As trends go, the UK’s soaring obesity levels have not been hard to miss. It does not take a doctor to point out that the public waistline is a growing problem. Hospitals are starting to go in for gastric band surgery more and more. Specialist treatment for obesity is one of the clinical services that are helping to bridge the gap between public and private sector. Spire Healthcare, the company that emerged out of the sale of Bupa Hospitals, carried out over 1,000 bariatric operations last years. Increasingly the NHS is offering the service. That number is likely to expand.
Bariatric surgery continues to struggle for legitimacy in the medical industry. Weight-loss procedures are still tainted by accusations of faddishness and tabloid stories of gory malpractice. But there is no shortage of demand for bariatric procedures.
Very few private medical insurance companies will offer weight-loss surgery as a benefit, so apart from the PCTs that offer it on the NHS, the only other option for patients is to pay for it themselves.
It is still quite a complex procedure and it does require a number of visits to hospital – it is not one of those procedures when you come along, have the operation and continue with the rest of your life.
More than half the adults in the UK are heavier than recommended. One in four men and one in three women in the UK are overweight. The number of obese people in the UK is rising, particularly among young adults. Since 1980, the number of obese adults in the UK has nearly tripled.
While slightly more women than men are obese (24 per cent versus 23 per cent), in the last ten years there has been a greater increase in the number of men who are obese. The Department of Health predicts that if this trend continues, by 2010 around 6.6 million men will be obese compared to 6 million women.
Your doctor will usually only consider medicines for weight-loss if changes to diet and exercise are not effective. You can be considered for weight-loss surgery if you are morbidly obese, or if you have a BMI between 35 and 40 and have a risk factor for an obesity-related disease.
This type of surgery is known as bariatric surgery. The three variants are gastric banding, gastric bypass and gastric balloon insertion.
Very few insurers deliberately include cover under PMI policies. Some include it by default; either because they feel numbers are very low, or more commonly that they have never thought about it.
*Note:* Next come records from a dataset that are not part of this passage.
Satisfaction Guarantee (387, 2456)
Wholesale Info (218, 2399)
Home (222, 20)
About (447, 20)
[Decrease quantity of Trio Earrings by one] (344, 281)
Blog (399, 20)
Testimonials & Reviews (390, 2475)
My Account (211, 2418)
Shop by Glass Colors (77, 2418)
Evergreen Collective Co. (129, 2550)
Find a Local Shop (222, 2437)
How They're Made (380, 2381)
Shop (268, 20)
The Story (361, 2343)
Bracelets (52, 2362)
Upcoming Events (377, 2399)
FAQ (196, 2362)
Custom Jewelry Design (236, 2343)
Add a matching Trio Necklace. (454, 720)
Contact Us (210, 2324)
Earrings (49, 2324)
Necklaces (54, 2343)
Some argue that it is excluded by terms intended to exclude cosmetic and other non-vital surgery. Some argue that it is excluded, as it is not specifically mentioned; this defence can only be used if they list out the treatments covered.
What complicates it is that some private hospitals and clinics will offer surgery even though it is not clinically imperative, as a longer (and more profitable!) solution than medication.
Very few, if any, health cash policies include weight-loss treatment, although one could argue that if a person is obese, reducing weight is a vastly more important ‘everyday health expense’ than care of the feet and back.
It is too easy to dismiss obesity treatment in a jokey way. But obesity kills, and means that people will need more treatment under PMI and health cash policies. So it is perfectly logical that insurers should fund weight-loss treatment/surgery, as in the long run it means they pay out less on claims.
When something like obesity treatment creeps up on them, insurers react in two ways. The knee-jerk reaction, as in cosmetic surgery and treatment abroad, is to add an exclusion to the policy. The other approach, is what happened on a range of natural cares like acupuncture and other complementary therapies, is to ignore it as long as possible, usually until your main competitors add it, and then add cover.
As I write this, I have the first sighting of weight-loss treatment on international PMI policies - a new product range where the insurer has a specific exclusion of it.
If ‘stop smoking’ treatment is regarded as a useful addition to health insurance cover on PMI and health cash, shouldn’t weight-loss treatment be even more useful? After all, more people are now overweight than smoke.